## Exercise input
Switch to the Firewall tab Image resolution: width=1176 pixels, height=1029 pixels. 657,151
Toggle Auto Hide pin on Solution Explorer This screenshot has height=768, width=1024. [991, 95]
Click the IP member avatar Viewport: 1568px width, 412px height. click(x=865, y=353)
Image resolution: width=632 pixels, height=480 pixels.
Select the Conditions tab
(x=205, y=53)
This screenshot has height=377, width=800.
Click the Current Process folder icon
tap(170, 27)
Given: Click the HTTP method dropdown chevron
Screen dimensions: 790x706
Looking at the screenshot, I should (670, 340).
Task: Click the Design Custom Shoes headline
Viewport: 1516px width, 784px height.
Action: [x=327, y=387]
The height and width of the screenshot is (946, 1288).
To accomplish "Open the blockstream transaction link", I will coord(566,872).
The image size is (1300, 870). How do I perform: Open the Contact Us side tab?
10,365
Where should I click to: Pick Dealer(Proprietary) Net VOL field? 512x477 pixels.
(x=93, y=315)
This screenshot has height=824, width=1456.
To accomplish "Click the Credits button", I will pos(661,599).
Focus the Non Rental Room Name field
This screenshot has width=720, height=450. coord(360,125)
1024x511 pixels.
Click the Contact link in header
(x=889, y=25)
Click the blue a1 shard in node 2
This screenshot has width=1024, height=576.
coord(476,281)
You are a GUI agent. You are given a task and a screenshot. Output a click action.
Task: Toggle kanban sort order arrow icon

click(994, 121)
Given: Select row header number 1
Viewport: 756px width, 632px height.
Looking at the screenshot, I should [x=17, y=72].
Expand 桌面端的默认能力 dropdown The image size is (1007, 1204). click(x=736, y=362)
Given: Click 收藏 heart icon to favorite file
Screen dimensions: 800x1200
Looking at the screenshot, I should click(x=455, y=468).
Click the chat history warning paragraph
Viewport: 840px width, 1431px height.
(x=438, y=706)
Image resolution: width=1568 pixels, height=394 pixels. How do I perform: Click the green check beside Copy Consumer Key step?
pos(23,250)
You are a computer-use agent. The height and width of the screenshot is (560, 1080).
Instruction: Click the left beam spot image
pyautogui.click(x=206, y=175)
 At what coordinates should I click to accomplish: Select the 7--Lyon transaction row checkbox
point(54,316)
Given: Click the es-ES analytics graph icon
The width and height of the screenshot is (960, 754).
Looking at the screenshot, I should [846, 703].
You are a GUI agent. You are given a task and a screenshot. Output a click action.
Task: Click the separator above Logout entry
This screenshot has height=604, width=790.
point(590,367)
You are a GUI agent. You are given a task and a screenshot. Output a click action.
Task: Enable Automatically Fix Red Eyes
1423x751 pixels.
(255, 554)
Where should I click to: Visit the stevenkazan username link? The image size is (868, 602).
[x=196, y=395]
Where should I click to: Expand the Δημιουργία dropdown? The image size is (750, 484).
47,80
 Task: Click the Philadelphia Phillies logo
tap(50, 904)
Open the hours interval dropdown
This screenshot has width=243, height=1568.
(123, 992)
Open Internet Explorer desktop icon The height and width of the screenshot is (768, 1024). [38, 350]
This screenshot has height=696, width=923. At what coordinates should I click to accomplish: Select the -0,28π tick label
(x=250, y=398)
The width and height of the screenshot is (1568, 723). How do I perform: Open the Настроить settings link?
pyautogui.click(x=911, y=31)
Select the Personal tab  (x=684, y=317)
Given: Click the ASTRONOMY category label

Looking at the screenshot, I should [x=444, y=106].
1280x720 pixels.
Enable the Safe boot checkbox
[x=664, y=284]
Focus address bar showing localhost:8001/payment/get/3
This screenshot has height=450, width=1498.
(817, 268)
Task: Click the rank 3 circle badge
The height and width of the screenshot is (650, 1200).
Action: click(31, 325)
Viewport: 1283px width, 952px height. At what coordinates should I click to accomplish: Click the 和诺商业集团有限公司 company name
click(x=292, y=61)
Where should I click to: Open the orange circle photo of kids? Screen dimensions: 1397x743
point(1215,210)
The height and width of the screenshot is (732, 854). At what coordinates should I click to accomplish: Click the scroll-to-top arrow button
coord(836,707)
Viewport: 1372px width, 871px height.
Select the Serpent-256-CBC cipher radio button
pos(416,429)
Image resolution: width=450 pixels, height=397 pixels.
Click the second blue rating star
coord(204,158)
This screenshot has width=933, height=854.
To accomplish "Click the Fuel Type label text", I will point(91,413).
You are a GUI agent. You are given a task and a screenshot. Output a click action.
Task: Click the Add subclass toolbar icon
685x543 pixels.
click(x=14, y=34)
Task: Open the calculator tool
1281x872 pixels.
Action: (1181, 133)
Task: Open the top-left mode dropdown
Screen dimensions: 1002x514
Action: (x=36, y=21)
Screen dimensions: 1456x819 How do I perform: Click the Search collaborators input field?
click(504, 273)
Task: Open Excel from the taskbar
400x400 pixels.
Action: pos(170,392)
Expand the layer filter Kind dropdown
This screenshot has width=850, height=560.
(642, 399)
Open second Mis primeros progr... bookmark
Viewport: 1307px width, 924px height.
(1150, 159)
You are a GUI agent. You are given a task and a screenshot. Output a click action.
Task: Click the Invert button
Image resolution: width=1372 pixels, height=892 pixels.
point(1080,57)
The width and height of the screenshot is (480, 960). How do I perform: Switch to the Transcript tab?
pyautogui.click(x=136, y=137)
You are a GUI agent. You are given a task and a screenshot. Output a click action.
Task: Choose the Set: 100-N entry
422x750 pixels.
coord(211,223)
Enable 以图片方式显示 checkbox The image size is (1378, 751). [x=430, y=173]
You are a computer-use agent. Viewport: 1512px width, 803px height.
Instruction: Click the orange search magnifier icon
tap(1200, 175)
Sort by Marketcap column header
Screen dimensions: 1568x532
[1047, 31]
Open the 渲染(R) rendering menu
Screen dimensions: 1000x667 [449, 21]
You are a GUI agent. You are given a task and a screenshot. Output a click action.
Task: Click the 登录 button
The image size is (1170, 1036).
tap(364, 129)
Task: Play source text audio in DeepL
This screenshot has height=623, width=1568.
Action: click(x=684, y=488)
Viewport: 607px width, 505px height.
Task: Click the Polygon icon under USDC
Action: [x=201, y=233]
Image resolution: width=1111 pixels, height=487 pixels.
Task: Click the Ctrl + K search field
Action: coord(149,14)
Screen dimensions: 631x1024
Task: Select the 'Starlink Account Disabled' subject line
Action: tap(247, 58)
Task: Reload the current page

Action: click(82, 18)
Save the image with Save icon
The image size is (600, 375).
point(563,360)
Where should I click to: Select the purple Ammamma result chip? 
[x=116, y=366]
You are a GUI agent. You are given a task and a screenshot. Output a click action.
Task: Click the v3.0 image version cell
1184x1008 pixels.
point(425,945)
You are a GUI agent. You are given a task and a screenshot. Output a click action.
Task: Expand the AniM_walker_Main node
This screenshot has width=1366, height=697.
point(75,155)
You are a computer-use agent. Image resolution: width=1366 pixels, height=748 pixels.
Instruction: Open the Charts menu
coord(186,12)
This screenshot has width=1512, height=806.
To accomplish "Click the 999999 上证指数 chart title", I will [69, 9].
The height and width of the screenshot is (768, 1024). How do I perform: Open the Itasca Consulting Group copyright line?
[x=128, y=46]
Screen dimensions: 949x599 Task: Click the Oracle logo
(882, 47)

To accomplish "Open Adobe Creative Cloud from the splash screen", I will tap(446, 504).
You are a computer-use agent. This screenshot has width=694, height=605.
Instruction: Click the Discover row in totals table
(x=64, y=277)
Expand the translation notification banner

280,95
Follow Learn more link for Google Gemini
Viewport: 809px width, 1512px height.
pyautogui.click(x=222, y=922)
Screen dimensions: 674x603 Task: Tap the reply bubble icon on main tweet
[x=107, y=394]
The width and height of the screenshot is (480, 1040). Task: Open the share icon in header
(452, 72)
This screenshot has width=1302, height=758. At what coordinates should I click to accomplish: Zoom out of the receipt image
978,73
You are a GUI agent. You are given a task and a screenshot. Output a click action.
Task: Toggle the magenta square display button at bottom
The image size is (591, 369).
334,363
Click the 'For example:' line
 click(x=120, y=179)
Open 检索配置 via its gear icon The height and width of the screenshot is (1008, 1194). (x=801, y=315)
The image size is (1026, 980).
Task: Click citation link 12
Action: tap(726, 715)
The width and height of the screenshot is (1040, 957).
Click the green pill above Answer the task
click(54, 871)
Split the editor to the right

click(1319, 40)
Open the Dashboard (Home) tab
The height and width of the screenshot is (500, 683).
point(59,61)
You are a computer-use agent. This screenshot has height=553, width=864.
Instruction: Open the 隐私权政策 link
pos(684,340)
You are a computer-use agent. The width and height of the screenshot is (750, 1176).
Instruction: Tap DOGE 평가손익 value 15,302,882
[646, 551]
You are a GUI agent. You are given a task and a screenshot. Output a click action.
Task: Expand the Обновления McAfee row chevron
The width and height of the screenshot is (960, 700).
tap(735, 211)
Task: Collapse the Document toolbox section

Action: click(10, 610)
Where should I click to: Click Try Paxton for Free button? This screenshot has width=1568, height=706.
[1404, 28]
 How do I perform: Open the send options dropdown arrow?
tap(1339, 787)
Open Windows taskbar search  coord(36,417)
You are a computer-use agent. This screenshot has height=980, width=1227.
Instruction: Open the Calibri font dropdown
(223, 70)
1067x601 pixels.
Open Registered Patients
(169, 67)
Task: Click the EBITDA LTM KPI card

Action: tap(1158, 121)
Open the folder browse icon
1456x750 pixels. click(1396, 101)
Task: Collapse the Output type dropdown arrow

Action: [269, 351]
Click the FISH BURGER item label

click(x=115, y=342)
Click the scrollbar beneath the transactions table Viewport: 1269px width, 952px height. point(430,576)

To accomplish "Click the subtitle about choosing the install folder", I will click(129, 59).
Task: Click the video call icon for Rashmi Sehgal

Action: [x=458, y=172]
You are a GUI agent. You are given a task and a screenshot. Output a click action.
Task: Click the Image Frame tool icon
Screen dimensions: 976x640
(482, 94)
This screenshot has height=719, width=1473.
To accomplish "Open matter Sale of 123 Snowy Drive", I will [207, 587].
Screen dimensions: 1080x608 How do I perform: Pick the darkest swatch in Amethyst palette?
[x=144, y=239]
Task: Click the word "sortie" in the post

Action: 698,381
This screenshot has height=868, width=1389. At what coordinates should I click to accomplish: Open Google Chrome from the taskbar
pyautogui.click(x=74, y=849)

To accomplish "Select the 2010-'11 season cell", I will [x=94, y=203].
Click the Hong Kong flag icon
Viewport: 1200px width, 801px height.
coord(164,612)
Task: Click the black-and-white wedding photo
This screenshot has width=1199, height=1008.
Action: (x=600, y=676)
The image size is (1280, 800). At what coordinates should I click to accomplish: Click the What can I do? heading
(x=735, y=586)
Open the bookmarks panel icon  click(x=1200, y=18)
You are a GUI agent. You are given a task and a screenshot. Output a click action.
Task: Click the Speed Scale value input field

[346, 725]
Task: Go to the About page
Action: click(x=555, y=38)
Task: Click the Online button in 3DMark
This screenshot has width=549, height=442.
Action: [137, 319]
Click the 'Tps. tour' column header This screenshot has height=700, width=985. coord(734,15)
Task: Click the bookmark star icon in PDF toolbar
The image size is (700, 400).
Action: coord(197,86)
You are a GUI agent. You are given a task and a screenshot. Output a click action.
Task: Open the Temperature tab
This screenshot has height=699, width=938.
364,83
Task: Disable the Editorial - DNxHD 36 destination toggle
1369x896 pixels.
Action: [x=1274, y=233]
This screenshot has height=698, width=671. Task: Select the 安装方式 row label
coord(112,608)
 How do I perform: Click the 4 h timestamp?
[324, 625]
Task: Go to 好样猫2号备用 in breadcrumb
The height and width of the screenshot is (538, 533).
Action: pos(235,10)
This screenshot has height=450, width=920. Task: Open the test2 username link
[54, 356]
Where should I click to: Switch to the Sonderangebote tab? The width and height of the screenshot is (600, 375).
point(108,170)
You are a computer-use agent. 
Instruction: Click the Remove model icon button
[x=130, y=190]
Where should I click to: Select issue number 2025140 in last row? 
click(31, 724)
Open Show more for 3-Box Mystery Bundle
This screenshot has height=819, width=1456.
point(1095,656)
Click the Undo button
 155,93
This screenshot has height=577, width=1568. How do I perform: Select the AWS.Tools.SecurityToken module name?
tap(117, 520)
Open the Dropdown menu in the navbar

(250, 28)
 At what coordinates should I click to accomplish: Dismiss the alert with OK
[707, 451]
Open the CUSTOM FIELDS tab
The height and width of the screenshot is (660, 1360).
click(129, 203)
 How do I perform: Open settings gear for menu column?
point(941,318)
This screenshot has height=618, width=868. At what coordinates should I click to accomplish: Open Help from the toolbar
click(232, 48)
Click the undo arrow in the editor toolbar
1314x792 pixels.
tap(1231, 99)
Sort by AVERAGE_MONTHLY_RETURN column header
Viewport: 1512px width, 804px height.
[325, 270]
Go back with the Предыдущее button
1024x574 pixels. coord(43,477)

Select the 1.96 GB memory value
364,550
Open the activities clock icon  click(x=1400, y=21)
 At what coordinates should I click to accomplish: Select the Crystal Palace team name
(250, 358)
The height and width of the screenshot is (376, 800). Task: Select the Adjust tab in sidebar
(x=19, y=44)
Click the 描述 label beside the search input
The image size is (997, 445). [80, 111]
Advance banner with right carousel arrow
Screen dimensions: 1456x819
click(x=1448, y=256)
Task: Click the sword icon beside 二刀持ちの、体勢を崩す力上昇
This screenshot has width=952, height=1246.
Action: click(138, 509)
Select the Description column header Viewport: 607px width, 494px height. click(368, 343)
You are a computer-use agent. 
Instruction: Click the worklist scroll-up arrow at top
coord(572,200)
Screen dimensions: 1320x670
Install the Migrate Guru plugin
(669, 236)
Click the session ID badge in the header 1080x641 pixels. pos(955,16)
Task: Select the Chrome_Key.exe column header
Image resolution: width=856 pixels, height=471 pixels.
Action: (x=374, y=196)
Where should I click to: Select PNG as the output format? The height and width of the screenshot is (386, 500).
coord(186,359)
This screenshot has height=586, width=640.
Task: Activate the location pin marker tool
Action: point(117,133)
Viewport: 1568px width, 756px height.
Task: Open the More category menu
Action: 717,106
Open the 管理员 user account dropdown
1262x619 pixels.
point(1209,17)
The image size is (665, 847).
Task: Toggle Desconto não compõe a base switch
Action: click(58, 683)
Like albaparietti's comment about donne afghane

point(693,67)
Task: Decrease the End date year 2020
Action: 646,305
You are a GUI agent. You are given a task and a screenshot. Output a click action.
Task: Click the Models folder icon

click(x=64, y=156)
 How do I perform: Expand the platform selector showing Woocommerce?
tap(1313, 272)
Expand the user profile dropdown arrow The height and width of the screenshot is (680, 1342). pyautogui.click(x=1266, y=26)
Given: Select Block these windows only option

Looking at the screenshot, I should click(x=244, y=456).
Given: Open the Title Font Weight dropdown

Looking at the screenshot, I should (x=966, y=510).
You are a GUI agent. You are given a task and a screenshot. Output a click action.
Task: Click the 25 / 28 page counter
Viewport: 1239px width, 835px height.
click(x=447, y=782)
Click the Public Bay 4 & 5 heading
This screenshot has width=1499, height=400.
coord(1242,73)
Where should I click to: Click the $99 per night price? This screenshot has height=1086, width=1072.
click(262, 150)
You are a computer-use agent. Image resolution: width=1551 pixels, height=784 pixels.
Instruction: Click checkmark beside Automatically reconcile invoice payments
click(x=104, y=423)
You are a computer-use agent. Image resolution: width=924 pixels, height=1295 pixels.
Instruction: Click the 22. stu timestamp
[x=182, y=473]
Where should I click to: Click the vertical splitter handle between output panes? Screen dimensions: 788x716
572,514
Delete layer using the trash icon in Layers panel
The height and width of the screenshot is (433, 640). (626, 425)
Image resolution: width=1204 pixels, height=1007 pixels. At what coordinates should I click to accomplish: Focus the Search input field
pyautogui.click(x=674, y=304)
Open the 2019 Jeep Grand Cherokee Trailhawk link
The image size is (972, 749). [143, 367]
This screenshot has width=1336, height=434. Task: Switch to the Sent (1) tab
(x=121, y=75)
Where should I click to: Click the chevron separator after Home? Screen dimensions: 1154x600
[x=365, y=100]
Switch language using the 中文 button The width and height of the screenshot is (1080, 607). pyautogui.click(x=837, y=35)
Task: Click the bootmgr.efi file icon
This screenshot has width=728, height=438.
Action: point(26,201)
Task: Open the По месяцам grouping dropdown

## Task requirements
A bare number should be your reply: how many lines in the entries above include the word "entry".

## Solution to the problem
2